Iron pigment deposits, small vessel vasculitis, and erythrophagocytosis in the
muscle of human immunodeficiency virus-infected patients.

    Gherardi RK, Mhiri C, Baudrimont M, Roullet E, Berry JP, Poirier J
    
   Departement de Pathologie (Neuropathologie), Hopital Henri Mondor,
   Creteil, France.
   
   Hemosiderin deposition and vascular inflammation were evaluated in
   muscle specimens from 50 human immunodeficiency virus (HIV)-infected
   individuals with neuromuscular symptoms. Iron deposits were detected
   in 25 of 50 cases, and were found more frequently in the distal
   muscles of lower limbs than in proximal muscles (22 of 30 cases v
   three of 20 cases; P less than .001). The incidence was higher than in
   controls (P less than .01). Polyarteritis nodosa was observed in three
   cases and microvascular inflammation was observed in 27. Direct
   immunofluorescence showed deposits of both immunoglobulins (mainly
   immunoglobulin M) and complement in small vessel walls of 19 of 34
   patients. The p17 and p24 HIV antigens were detected in three of 27
   cases. Both T8 lymphocytes and macrophages were significantly more
   numerous in patients with Perls'-positive material; these patients
   also showed vascular inflammation more frequently. Other findings
   included noninflammatory microangiopathy (18 cases), tubuloreticular
   inclusions in endothelial cells (one case), and free and
   intracytoplasmic eosinophilic globules likely representing digested
   erythrocytes (seven cases).
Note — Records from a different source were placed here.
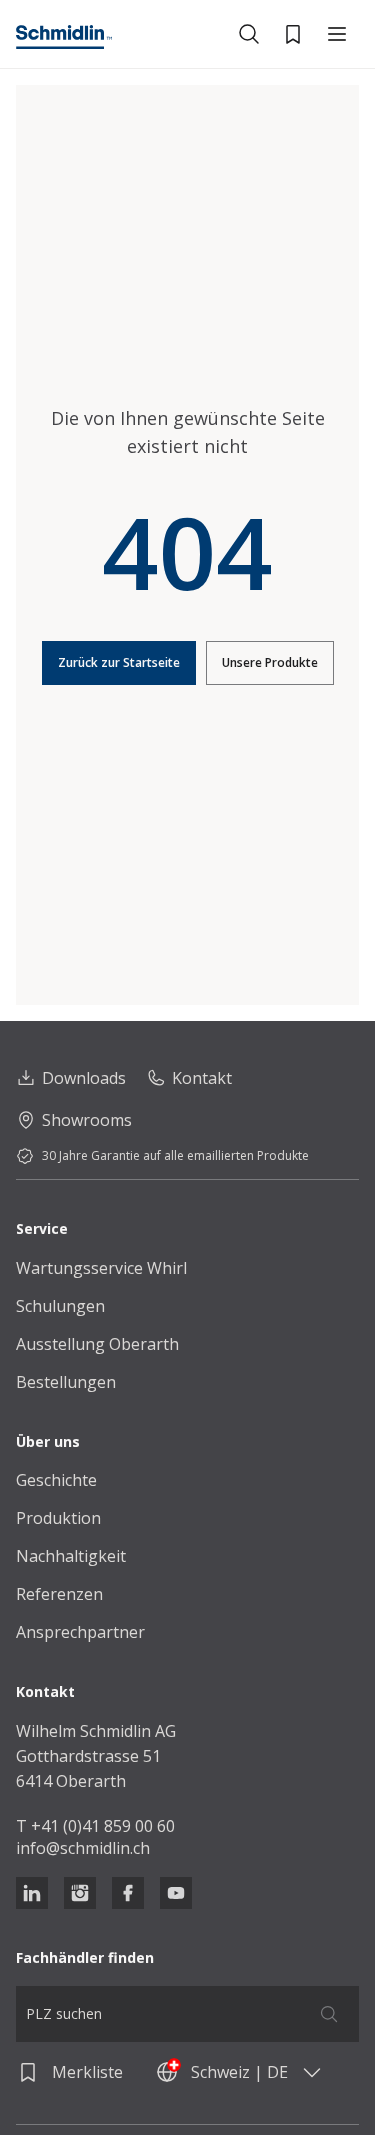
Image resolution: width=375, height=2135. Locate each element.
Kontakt (202, 1078)
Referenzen (59, 1594)
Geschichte (56, 1480)
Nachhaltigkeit (71, 1556)
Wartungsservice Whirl (101, 1268)
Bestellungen (66, 1382)
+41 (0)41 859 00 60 (103, 1826)
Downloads (84, 1078)
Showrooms (87, 1120)
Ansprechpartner (80, 1632)
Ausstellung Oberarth (97, 1344)
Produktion (58, 1518)
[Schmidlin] (64, 37)
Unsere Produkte (270, 662)
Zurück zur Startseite (119, 662)
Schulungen (60, 1306)
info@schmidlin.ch (83, 1848)
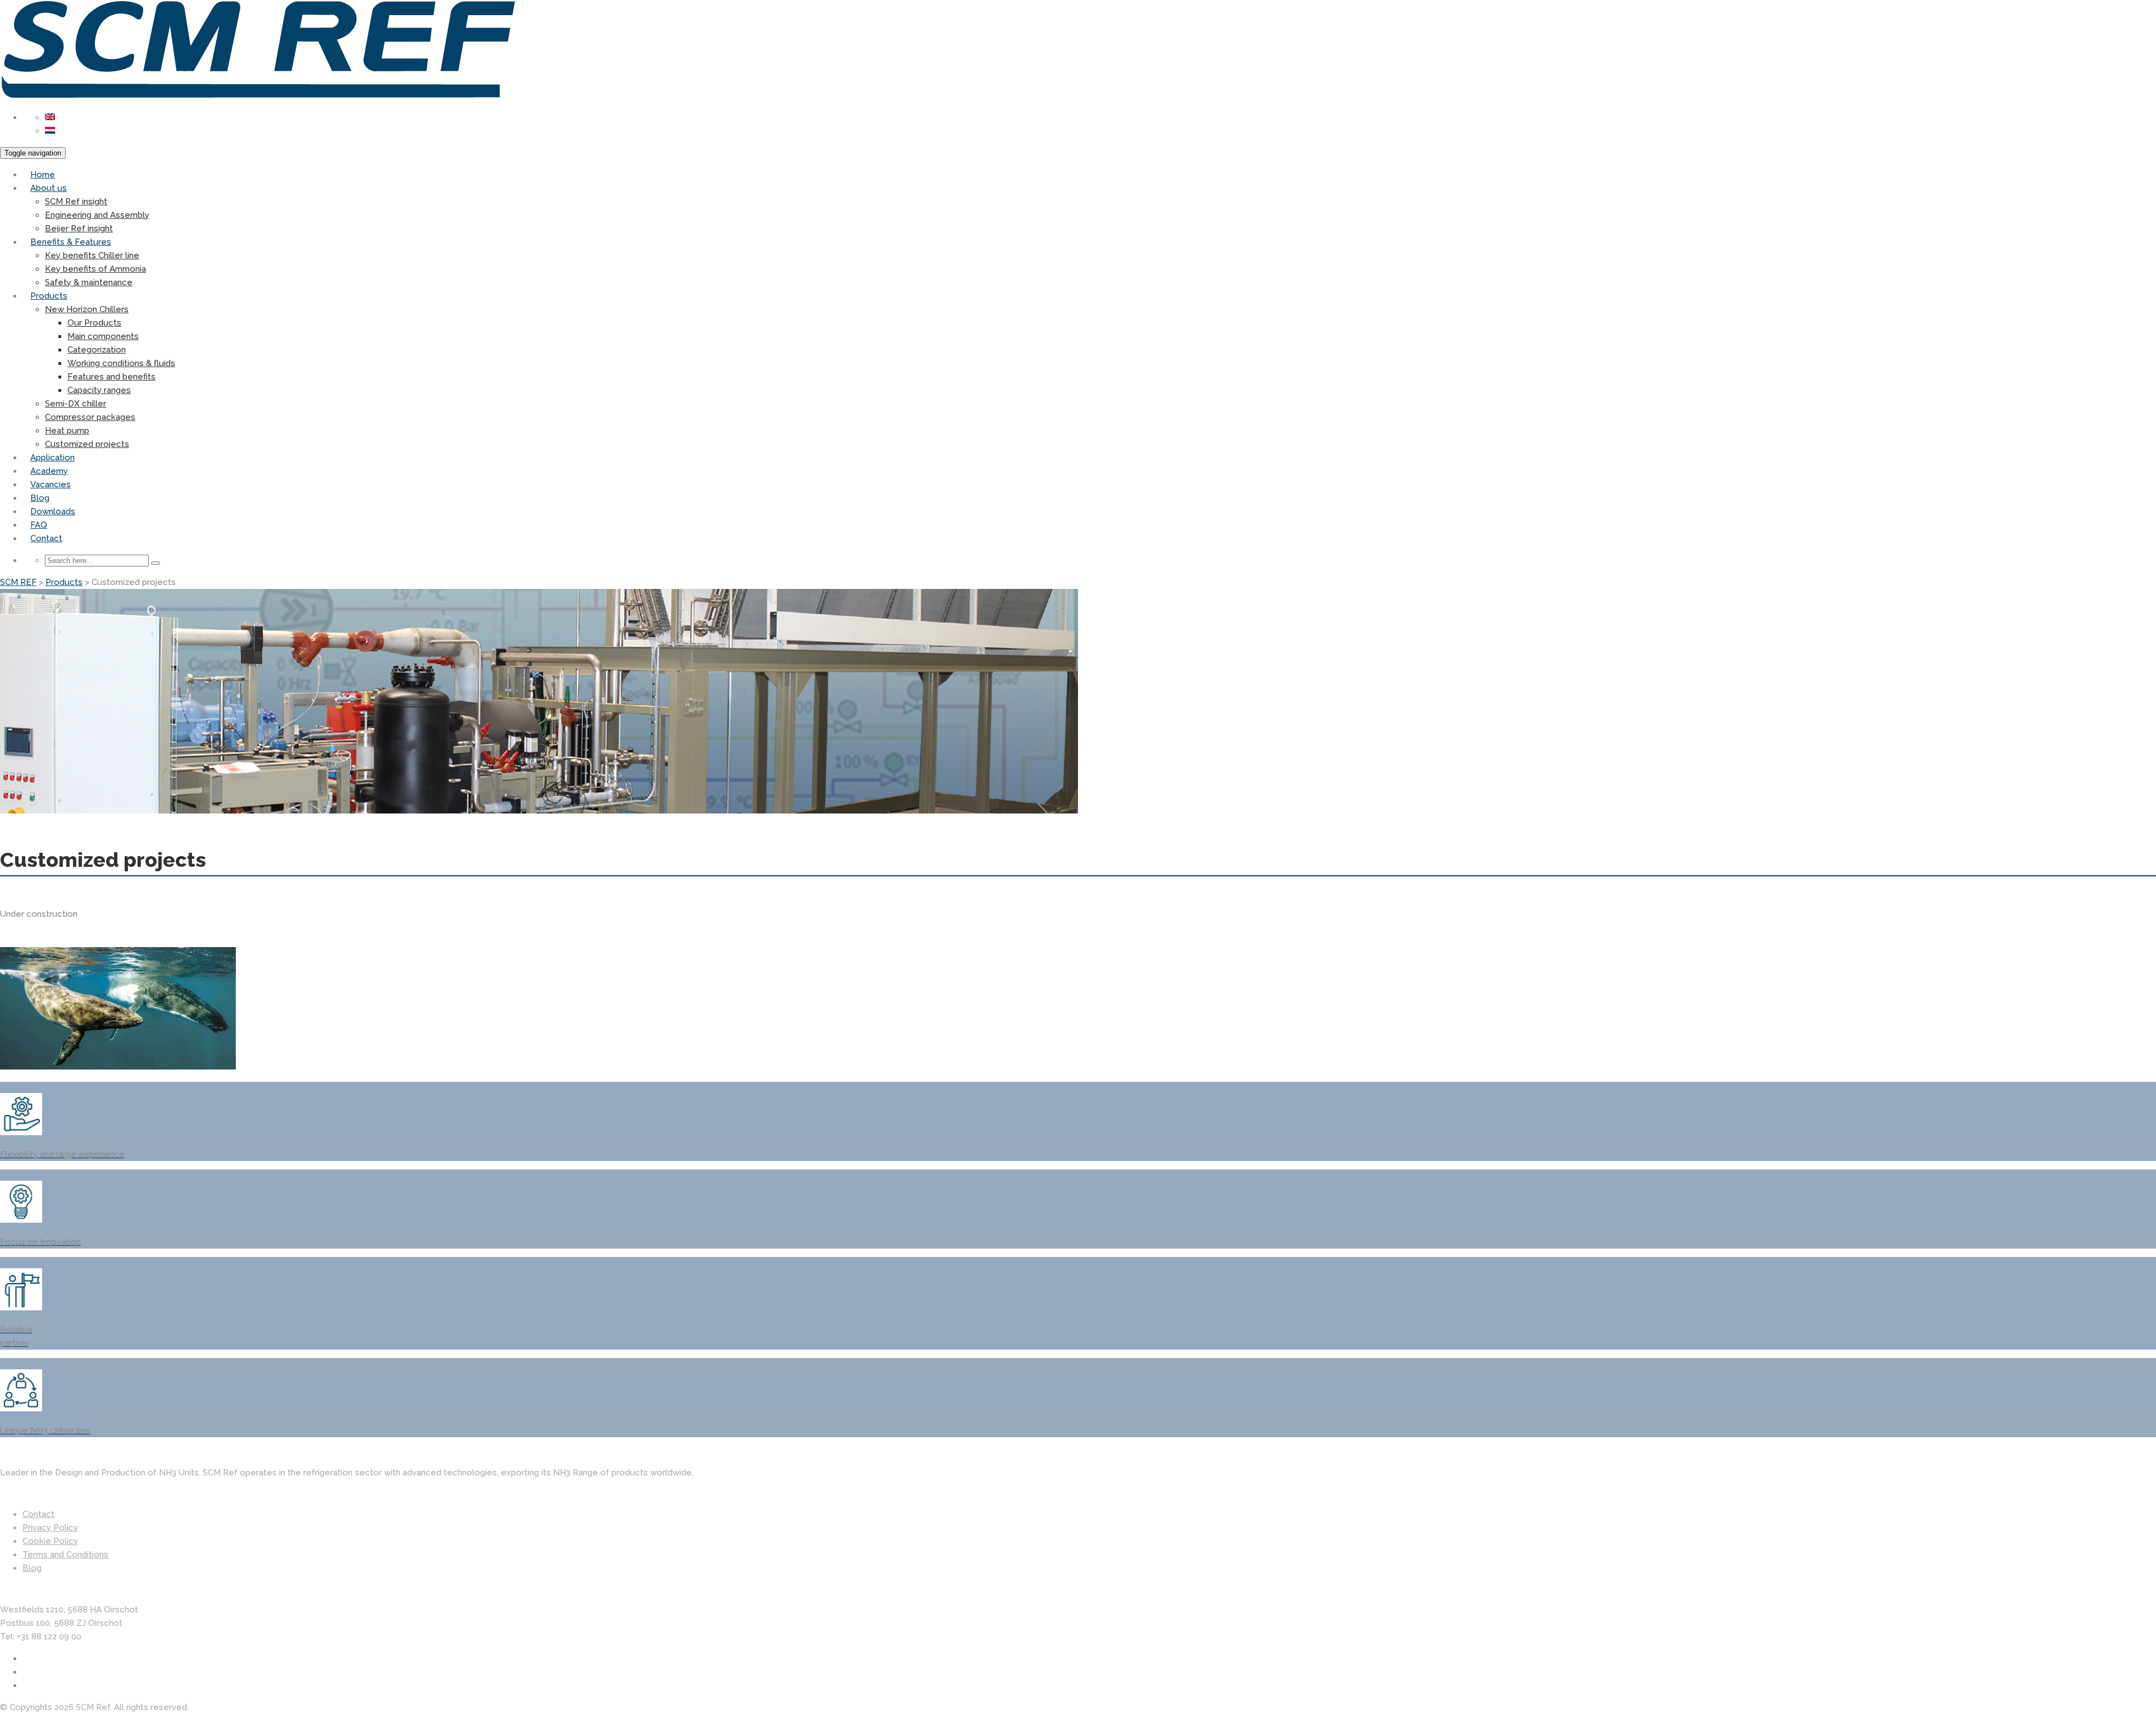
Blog (39, 498)
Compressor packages (90, 417)
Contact (46, 538)
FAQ (38, 525)
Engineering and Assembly (97, 215)
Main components (103, 336)
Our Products (94, 323)
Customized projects (87, 444)
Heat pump (67, 431)
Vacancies (50, 484)
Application (52, 458)
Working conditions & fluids (121, 363)
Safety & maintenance (89, 282)
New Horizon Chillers (87, 309)
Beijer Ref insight (79, 228)
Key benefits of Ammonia (95, 269)
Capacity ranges (99, 390)
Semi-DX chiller (75, 404)
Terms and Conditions (65, 1555)
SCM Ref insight (76, 201)
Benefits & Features (70, 242)
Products (48, 296)
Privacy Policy (50, 1528)
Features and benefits (111, 377)
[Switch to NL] (50, 131)
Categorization (96, 350)
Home (42, 175)
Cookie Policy (50, 1541)
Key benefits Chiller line (92, 255)
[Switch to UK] (50, 117)
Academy (49, 471)
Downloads (52, 511)
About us (48, 188)
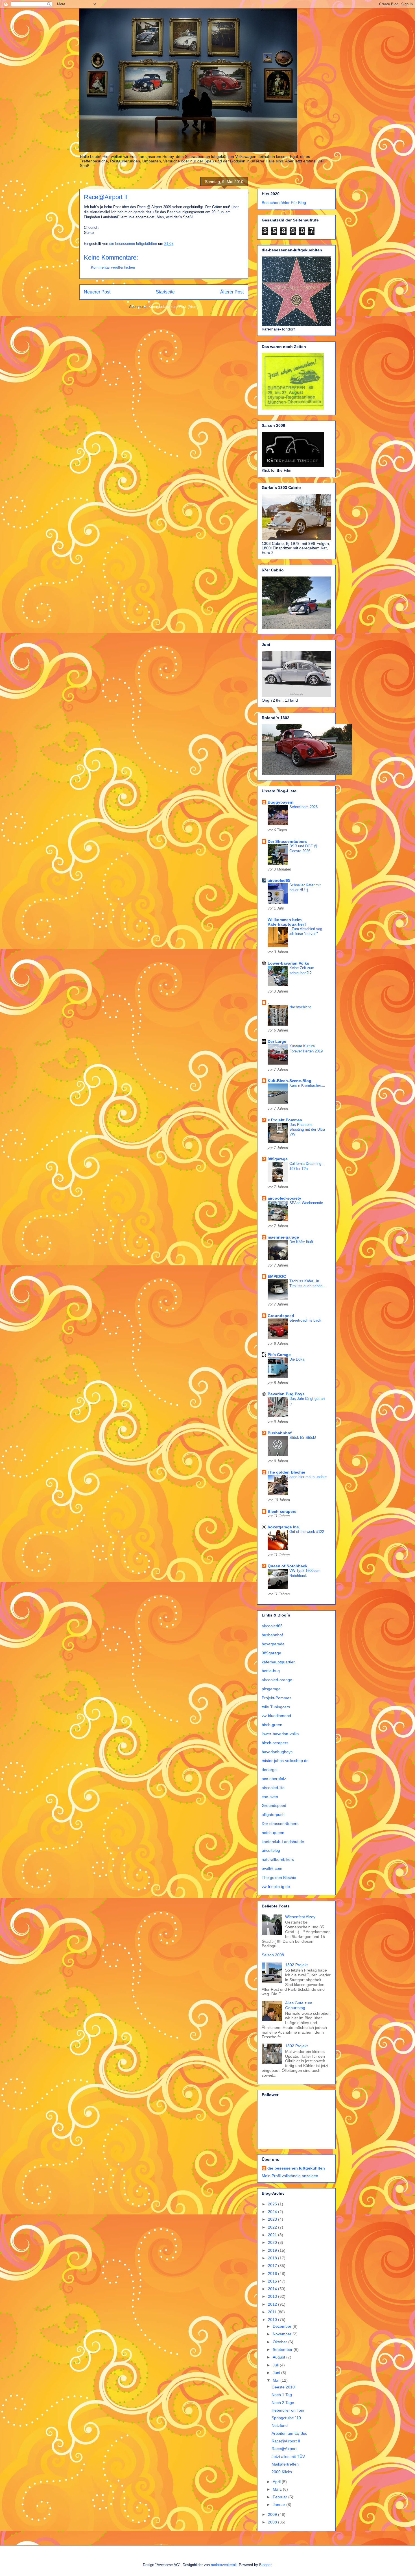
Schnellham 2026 (303, 807)
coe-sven (270, 1796)
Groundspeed (281, 1315)
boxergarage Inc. (284, 1527)
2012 (273, 2304)
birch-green (272, 1724)
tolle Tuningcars (276, 1707)
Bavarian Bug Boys (286, 1394)
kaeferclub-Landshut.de (283, 1841)
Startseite (165, 292)
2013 (273, 2296)
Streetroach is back (305, 1320)
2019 (273, 2250)
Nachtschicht (300, 1007)
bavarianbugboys (277, 1752)
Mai (276, 2380)
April (277, 2481)
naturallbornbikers (278, 1859)
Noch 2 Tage (283, 2402)
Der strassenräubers (280, 1823)
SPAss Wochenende (306, 1203)
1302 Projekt (296, 1965)
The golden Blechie (286, 1472)
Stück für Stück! (302, 1437)
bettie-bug (271, 1670)
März (278, 2489)
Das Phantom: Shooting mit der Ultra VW (307, 1129)
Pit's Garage (279, 1354)
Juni (277, 2372)
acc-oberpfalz (274, 1778)
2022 (273, 2227)
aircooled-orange (277, 1680)
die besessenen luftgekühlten (296, 2168)
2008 (273, 2522)
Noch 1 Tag (282, 2394)
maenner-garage (283, 1237)
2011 (273, 2312)
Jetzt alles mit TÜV (288, 2456)
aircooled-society (284, 1198)
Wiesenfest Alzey (300, 1916)
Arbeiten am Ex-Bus (289, 2433)
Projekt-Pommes (276, 1698)
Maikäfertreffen (285, 2464)
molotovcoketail (224, 2565)
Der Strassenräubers (287, 841)
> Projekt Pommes (285, 1120)
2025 (273, 2204)
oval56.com (272, 1868)
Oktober (280, 2342)
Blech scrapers (282, 1511)
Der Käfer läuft (301, 1242)
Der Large (277, 1041)
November (282, 2334)
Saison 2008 (273, 1955)
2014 (273, 2288)
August (279, 2357)
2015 (273, 2281)
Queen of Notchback (287, 1566)
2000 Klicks (282, 2472)
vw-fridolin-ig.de (276, 1886)
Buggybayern (281, 802)
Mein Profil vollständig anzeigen (290, 2176)
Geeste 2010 (283, 2387)
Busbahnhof (280, 1433)
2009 (273, 2514)
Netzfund (280, 2425)
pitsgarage (271, 1689)
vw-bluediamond (276, 1715)
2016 (273, 2273)
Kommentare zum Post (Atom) (173, 306)
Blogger (265, 2565)
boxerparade (273, 1644)
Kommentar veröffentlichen (113, 267)
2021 (273, 2235)
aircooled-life (273, 1787)
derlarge (269, 1769)
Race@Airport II (286, 2441)
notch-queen (273, 1832)
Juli (276, 2365)
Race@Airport (284, 2448)
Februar (280, 2497)
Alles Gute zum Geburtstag (298, 2005)
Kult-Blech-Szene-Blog (289, 1080)
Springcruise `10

The present study shows that iron pigment
   deposition in skeletal muscle is a nonspecific finding, frequently
   observed in the lower extremities of HIV-infected individuals, where
   it reflects immunopathologic alterations of the microcirculation.
   Erythrophagocytosis, which may be observed in the muscle of some
   HIV-infected individuals, may also be implicated.